▶ **Data supplied**:
++++++++

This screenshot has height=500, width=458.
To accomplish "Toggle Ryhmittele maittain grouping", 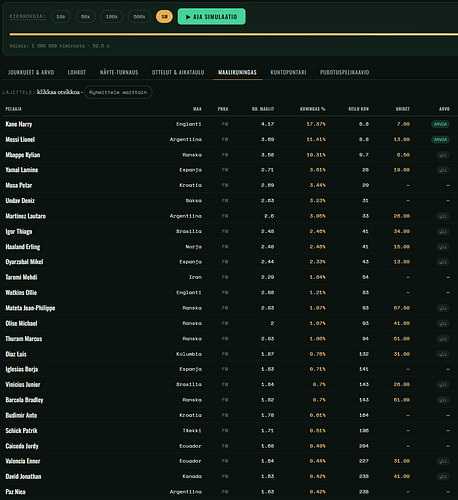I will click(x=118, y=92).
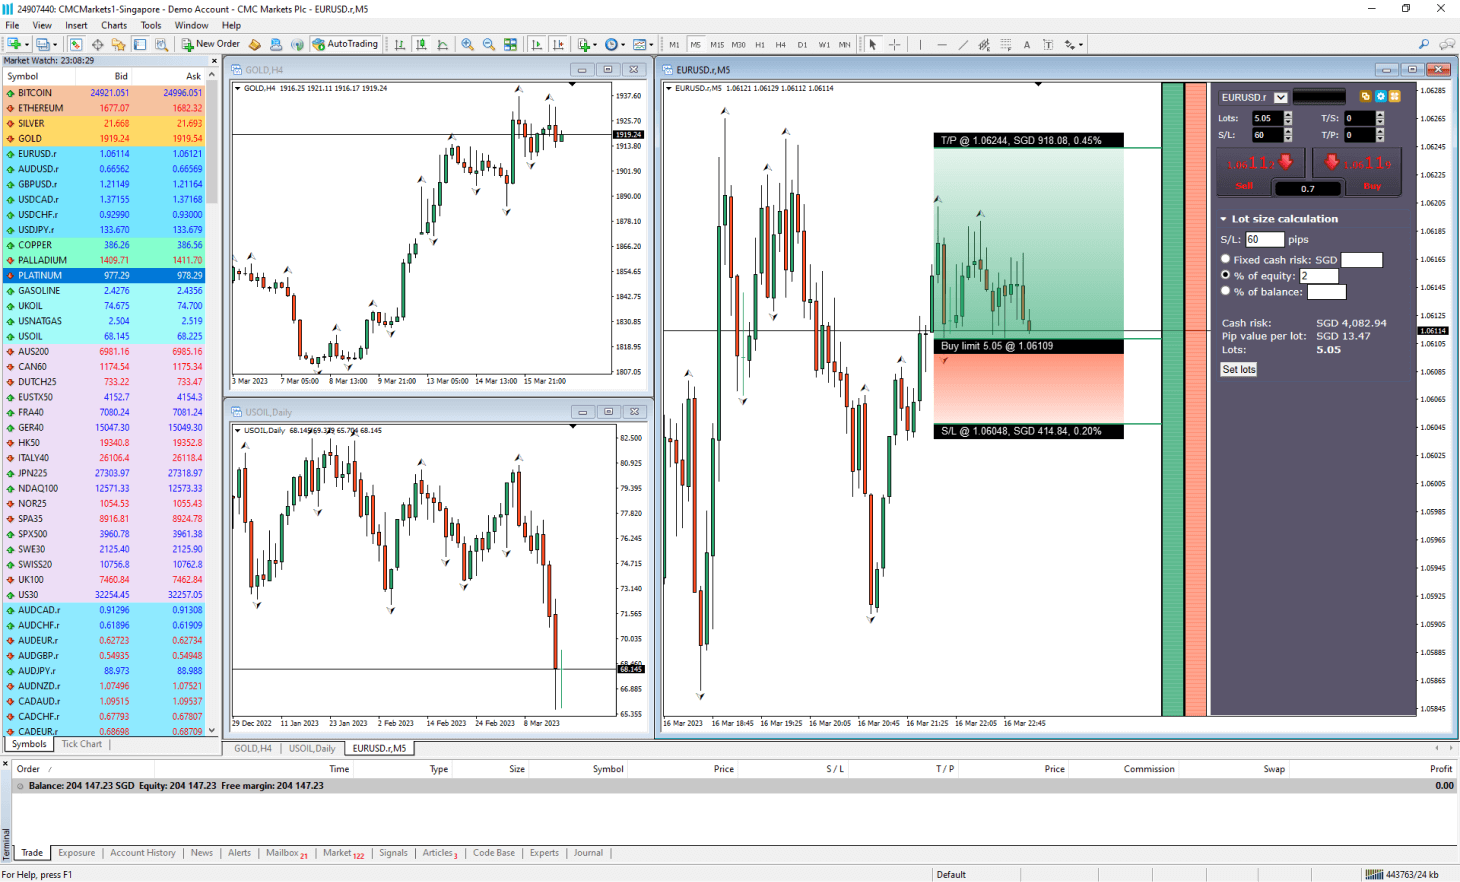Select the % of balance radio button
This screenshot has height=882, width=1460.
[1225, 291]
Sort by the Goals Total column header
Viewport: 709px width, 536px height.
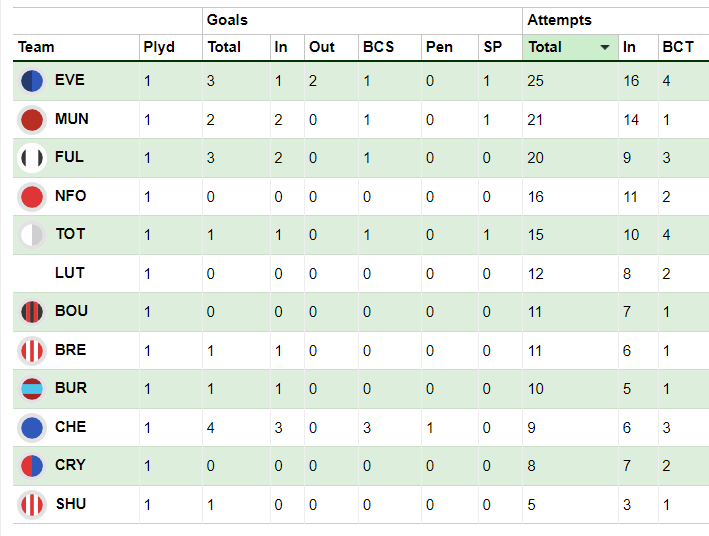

++++++++

With the pictures left out, copy exactly the lines above from the line containing "Sort by the Goals Total column header" through the last line of the entries.

Sort by the Goals Total column header
Viewport: 709px width, 536px height.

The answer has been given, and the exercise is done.